## Data shown

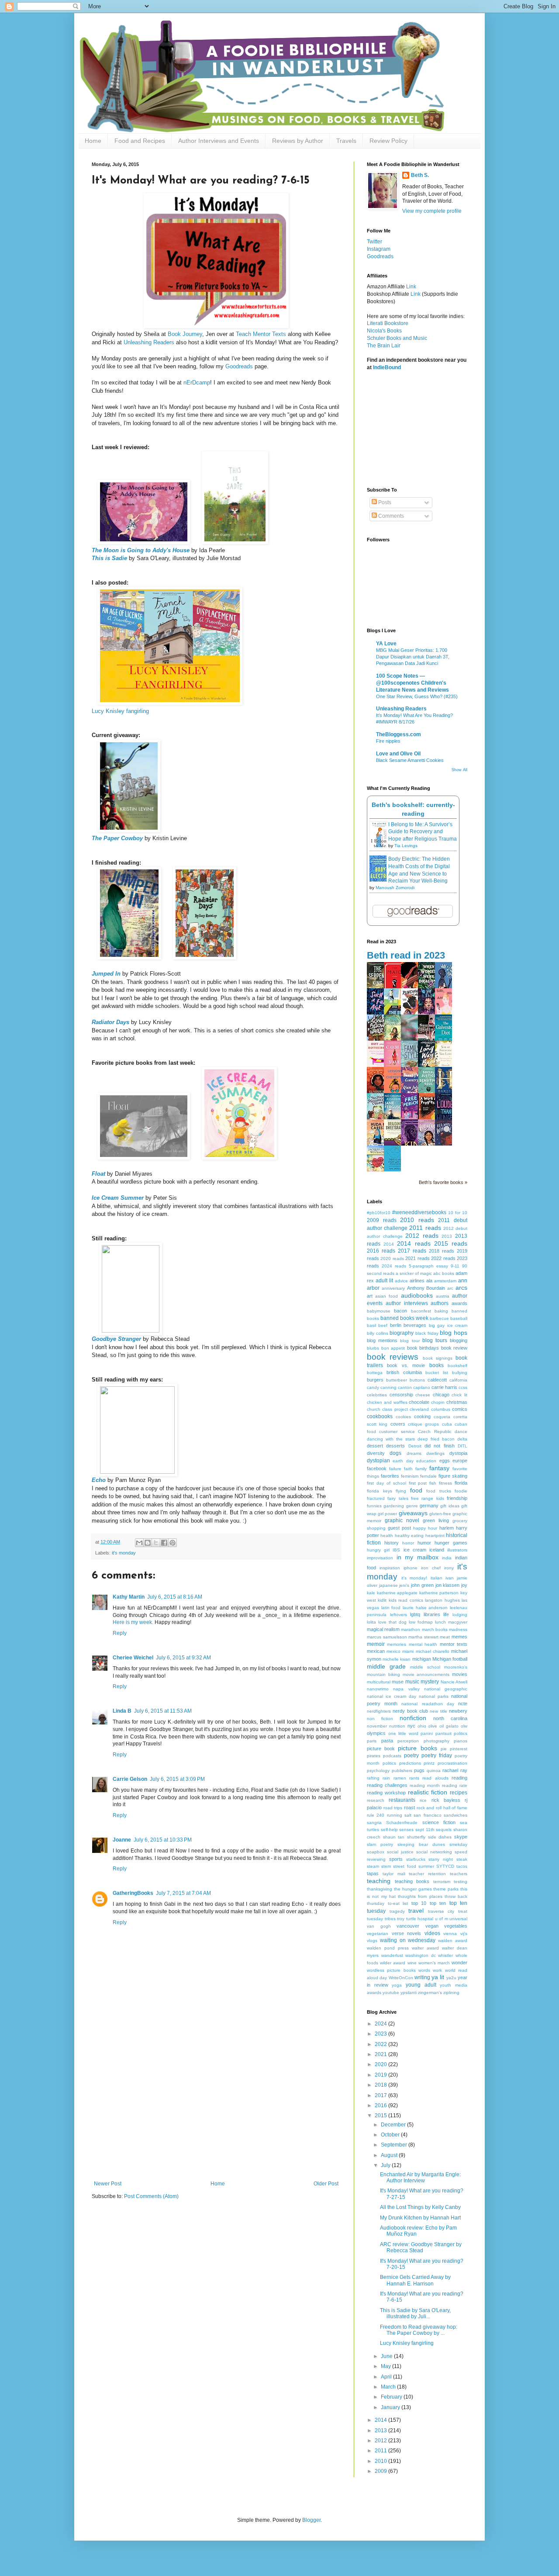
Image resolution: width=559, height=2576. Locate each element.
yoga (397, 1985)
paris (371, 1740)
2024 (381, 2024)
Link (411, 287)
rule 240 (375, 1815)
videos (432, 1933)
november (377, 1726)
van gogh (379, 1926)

* * *

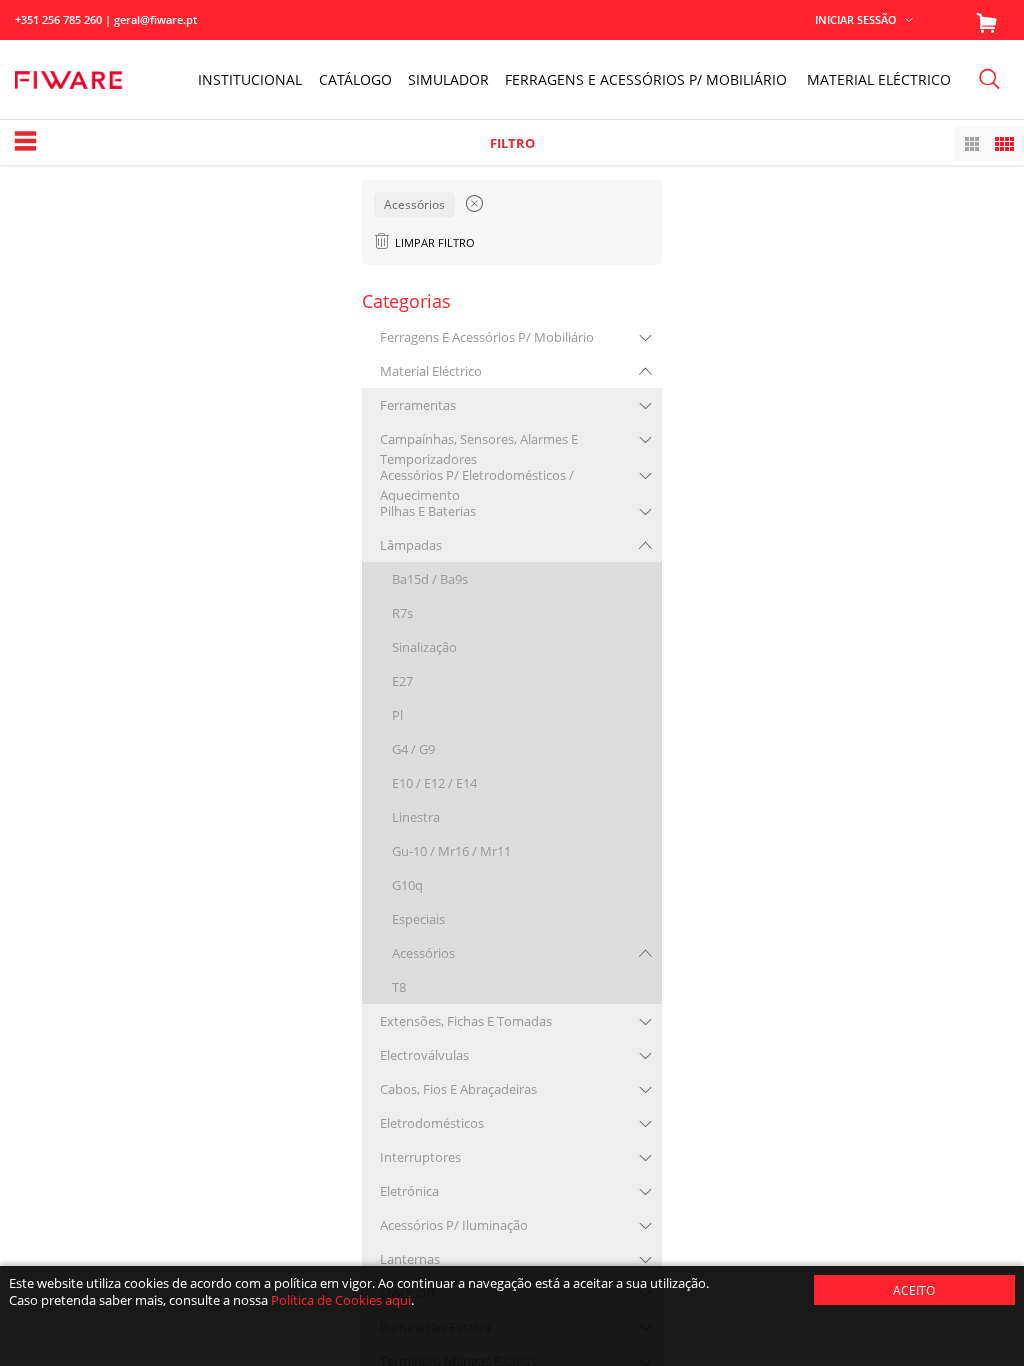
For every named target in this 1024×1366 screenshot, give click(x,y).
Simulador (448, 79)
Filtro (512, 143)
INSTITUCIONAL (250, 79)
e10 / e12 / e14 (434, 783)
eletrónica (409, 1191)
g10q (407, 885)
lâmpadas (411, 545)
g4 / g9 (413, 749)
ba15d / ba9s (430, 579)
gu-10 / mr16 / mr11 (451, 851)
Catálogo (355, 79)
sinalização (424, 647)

==

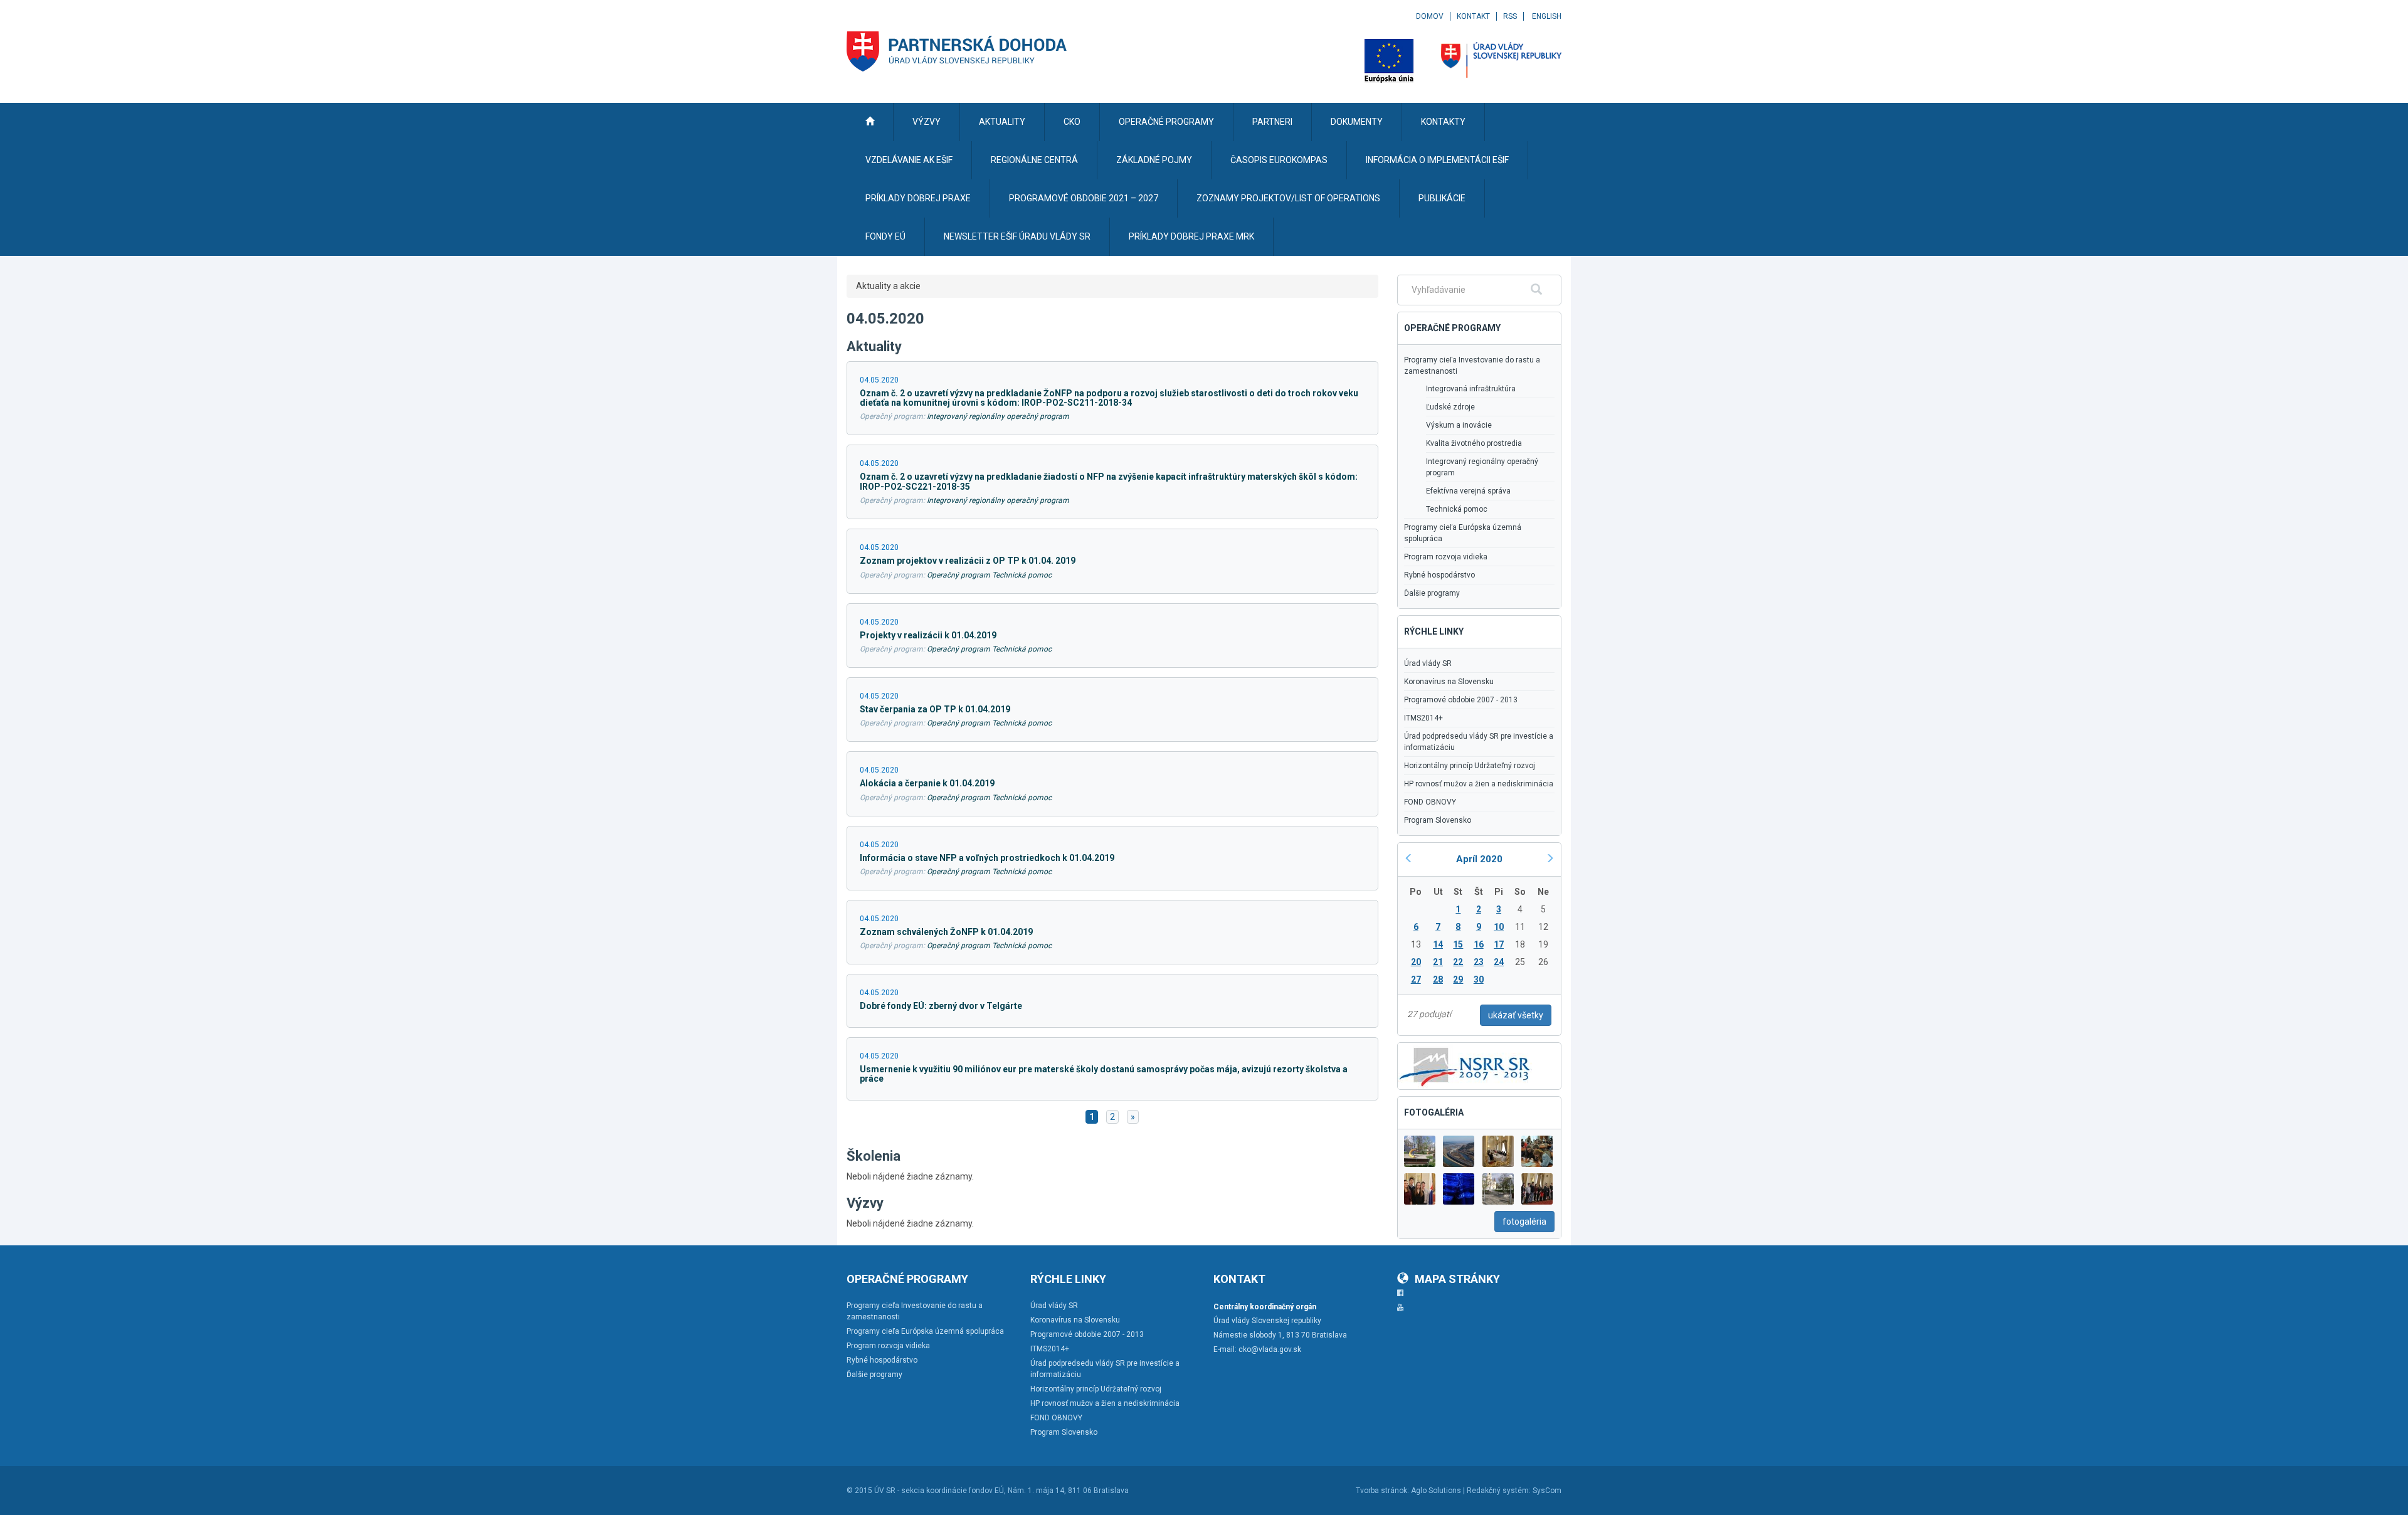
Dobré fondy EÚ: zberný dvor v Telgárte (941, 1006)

## About this task
In the entries above, find the line holding "Image resolution: width=559, height=2576." and the line holding "van gogh (379, 1926)"; print both of them and every line between, exactly, and nothing else.

## The answer
Image resolution: width=559, height=2576. Locate each element.
yoga (397, 1985)
paris (371, 1740)
2024 (381, 2024)
Link (411, 287)
rule 240 (375, 1815)
videos (432, 1933)
november (377, 1726)
van gogh (379, 1926)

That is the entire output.